“We appreciate y’all spreading the positivity and all, but nobody can talk right now.”
Photo via El Bolillo Bakery Facebook page.
Then, there is that rare breed of baker that fights boredom by making bread—while trapped in a bakery for two days—to feed the victims of a natural disaster. When news broke earlier this week of the brave bakers stuck inside an El Bolillo in Houston during Hurricane Harvey, it garnered international attention because of their altruism.
According to The Independent, workers at El Bolillo used up nearly "2,000 kilos [4,400 pounds] of flour to bake bread and pan dulce, Mexican sweet bread, throughout the night and day after they were left stranded by the floods over the weekend." It was a ray of humanity in a dark, wet, and windy torrent of nature's brutality, a time when humans can be at their worst, and a testament to the work ethic of the El Bolillo crew.
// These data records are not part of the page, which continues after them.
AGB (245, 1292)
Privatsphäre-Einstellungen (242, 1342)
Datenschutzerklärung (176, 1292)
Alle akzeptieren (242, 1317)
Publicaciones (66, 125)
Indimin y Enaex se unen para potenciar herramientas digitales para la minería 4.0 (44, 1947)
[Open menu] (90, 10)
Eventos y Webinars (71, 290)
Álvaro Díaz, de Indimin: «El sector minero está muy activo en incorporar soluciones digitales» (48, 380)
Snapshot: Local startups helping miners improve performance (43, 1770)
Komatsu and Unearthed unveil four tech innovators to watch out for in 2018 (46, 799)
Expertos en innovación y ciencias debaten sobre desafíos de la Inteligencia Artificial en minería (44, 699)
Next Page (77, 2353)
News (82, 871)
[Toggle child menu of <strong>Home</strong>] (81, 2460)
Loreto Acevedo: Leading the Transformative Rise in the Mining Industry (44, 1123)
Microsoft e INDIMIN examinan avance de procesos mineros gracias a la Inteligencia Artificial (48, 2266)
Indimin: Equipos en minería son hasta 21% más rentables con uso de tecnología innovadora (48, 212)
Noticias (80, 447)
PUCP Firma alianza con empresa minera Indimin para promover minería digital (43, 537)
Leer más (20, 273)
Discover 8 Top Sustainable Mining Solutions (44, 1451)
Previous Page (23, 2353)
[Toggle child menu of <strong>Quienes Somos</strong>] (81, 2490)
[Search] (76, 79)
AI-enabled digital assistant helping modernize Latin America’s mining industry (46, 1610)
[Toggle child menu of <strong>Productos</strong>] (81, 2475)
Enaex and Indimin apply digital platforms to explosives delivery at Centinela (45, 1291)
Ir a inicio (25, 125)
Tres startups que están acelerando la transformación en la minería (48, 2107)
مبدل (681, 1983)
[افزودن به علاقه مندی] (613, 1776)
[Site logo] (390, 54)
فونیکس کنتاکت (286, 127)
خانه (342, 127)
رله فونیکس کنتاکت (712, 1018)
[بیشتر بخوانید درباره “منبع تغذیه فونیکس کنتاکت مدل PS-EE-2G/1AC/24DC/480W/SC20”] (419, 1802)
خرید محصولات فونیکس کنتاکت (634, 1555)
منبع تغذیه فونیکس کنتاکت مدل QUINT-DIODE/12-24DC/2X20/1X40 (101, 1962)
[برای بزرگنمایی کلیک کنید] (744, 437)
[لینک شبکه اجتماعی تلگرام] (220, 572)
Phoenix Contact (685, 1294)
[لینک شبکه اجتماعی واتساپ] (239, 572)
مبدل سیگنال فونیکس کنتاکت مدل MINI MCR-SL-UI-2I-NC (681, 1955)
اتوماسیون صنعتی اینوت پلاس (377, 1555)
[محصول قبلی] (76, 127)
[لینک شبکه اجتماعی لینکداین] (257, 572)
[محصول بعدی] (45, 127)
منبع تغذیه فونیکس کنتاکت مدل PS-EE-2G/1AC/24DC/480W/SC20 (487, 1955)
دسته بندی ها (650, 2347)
It even led former Mexican President Vicente Fox to take a jab at President Trump on Twitter.
Solid chirp, but we don't want to get bogged down in politics here. Instead, we called El Bolillo to speak to these heroic bakers, who selflessly made bread to feed their community and first responders. Turns out they were too busy to talk—they still had bread to make.
"We're very busy, so we're going to be done with the interviews for today," a worker at El Bolillo told MUNCHIES. "Or maybe we're not going to speak anymore about that because the bakers are busy talking with the media and they have to make bread! We have more people coming to buy bread, but the bakers are busy giving interviews. We're trying to stop all that. I appreciate you calling, but for now, we're finished. We have people waiting in line, but the bakers can't make bread with all the people coming from the media and all that."
Meagan Michaelis, daughter of El Bolillo owner Kirk Michaelis, corroborated the new-found fame of the bakers. "It's true!" she laughed. "I'm in charge of the social media and I can't keep up with it. I do other stuff at the bakeries like payroll and cash registers and we're just swamped right now."
Fair enough. It has been a historically devastating natural disaster, after all. But Michaelis was kind enough to set the record straight about how bakers at not one, but two, El Bolillo locations (one in Houston proper and one in Pasadena) got busy making bread while they were trapped in their respective bakeries.
"My dad went to pick them up after two days, which is as soon as he could get there in his high jacked-up Jeep," Michaelis recounts. "When they all got to my dad's house, one of them said, 'My brother is at the Pasadena location with three other guys.' So they found their way over there after hours of trying and we got as much bread out as we could to people in the Jeep and bringing it to first responders."
Michaelis says she's proud of the bakers and that they are physically fine, though some of them, like many Houstonians, have endured significant property damage.
"All I can say is that the bakers are incredible people and we're just here like everybody else in Houston. We're just trying to do what we can and what we know how to do and trying to help out the community. The bakers are incredible people, their families are OK. We have a GoFundMe account because we have a lot of employees who lost their cars and apartments but apart from that they're OK. They're still here working and we're just trying to make as much bread as we can and help out."
But helping out means less media and more baking.
"We have media and cameras all over the place, from all over the world: Argentina, Mexico, South America, Africa, England. People are calling from everywhere," says Michaelis. "We appreciate y'all spreading the positivity and all, but nobody can talk right now."